Parc-Extension à droite, Ville Mont-Royal à gauche. La clôture séparant deux réalités #polmtl pic.twitter.com/l7BEAToQYQ
— Pierre-Yves McSween (@PYMcsween) May 17, 2015
The significance of the fence as a sign of segregation becomes far more nuanced when considering the reactions it has stirred. More often than not, Di Cintio points out, Parc-Ex residents have consciously come to terms with the dilapidated structure. Though Parc-Extension ranks amongst one of the poorest and most densely populated communities in Canada, the streets exhibit a lively bricolage of West African grocery stores, Indian curry houses, and depanneurs that sell anything from Bollywood films to hologram cigarette cases of Labrador retrievers morphing into dolphins. Only on rare occasions would Parc-Ex residents feel the need to cross through the clanging gates to the mundanity of a fading middle-class suburb. Occasions like when children wanted to knock on the doors of their wealthier neighbours for Halloween. This struck a controversy during the late nineties when the Town of Mount Royal began to padlock the gates. This in theory deterred Parc-Ex kids by defining them as Halloween vandals, but in practice simply meant sidestepping the gates.
While it is tempting to develop a righteous critique of the fence, condemning its inherent power as responsible for the pathos of social subordination, this would only perpetuate the waves of recycled discourses that have brought us to where we are today. The problematics of this position is that it builds upon a rhetoric of victimhood, rather than recognizing the agency of those on either side of the line. By fixating on the binary social positions of the ‘injured’ Parc-Exers and the ‘injuring’ townies, as Wendy Brown would title them, the meanings of their actions would be codified against all possible indeterminacy, ambiguity, and struggle for resignification. In other words, this critique would limit their identities to what Nietzsche has named politics of ressentiment.
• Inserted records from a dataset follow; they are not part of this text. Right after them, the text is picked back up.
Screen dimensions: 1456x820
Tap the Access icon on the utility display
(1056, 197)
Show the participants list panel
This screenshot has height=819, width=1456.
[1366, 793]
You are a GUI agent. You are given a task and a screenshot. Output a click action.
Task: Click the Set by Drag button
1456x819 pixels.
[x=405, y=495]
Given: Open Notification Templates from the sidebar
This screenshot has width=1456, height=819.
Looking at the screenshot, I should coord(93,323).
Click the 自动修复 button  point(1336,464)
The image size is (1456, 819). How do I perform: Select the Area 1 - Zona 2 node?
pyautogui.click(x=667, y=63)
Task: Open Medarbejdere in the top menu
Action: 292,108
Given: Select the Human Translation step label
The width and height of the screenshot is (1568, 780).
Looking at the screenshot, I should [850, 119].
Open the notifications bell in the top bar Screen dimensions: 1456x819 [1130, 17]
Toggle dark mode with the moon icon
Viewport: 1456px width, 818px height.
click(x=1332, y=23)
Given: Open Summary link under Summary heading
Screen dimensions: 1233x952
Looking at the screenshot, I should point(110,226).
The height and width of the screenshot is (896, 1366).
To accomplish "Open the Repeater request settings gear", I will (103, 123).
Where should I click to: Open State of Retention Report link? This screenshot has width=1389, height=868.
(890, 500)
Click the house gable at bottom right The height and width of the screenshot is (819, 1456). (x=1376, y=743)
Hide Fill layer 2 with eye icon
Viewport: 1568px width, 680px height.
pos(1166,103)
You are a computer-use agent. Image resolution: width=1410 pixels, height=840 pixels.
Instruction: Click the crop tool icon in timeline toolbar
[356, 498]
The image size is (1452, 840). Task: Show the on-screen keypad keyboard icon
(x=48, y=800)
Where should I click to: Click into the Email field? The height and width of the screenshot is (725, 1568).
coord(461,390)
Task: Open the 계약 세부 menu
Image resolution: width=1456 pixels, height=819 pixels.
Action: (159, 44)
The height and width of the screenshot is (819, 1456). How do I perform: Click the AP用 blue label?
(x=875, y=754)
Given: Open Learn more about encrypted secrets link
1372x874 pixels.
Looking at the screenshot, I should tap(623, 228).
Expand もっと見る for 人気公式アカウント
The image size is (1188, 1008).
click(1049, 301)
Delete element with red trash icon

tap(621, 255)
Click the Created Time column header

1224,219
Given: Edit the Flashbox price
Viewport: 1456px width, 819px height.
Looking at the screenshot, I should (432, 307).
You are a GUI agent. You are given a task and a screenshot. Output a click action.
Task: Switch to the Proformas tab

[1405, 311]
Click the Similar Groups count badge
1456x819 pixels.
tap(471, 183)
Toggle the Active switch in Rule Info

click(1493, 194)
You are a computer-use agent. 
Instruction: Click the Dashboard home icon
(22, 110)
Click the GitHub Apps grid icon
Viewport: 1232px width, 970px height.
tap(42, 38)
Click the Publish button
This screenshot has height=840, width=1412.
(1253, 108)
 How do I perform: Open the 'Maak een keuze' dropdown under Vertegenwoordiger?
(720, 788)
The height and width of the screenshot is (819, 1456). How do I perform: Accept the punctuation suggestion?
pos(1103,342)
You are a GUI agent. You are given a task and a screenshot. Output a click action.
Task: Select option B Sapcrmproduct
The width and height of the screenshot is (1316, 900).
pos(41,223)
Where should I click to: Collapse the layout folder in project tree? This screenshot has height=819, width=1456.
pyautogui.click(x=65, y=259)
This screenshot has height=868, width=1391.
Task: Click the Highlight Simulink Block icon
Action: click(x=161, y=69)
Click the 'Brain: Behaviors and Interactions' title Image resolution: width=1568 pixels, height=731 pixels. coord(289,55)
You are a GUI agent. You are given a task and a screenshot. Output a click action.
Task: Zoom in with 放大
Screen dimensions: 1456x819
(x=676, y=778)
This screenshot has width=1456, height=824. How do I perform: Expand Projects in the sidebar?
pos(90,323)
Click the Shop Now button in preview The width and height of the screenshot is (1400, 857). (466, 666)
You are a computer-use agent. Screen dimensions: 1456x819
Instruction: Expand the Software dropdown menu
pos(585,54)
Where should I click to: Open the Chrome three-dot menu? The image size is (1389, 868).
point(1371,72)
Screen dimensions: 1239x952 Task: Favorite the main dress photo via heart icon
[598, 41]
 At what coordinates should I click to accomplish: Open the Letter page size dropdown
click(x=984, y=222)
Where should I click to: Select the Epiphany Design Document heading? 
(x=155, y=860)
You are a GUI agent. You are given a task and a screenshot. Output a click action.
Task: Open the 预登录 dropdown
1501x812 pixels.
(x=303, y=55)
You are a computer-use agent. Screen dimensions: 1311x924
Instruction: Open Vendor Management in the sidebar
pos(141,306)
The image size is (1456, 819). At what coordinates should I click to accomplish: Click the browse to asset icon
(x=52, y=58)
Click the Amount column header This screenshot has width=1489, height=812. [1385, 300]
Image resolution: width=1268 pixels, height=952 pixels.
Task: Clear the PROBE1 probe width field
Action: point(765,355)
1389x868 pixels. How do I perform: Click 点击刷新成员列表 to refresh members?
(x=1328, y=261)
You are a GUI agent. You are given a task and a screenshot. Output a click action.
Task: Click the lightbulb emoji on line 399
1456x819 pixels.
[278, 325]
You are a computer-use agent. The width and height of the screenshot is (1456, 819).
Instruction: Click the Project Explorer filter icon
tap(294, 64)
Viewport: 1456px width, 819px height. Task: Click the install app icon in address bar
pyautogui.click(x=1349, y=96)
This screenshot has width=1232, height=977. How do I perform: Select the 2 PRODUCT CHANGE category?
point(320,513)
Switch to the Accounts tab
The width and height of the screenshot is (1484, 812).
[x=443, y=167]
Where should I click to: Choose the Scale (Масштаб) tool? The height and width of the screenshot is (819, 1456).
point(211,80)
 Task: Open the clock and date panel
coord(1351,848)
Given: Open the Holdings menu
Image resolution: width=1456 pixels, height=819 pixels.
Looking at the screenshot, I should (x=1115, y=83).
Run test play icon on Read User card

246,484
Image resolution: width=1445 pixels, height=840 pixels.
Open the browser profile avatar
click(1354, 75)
The anecdotes told by Parc Ex residents in response to Di Cintio’s article remind us of the endless series of interpretations that shape people on both sides of the line, from those who saw the fence as a representation of dreams and opportunities, to those who saw the need to keep the townies out. For now, the hedge’s veil of leaves has fallen to the ground, lifeless and barren of its colours, leaving the feeble relic exposed and rusted at its coils.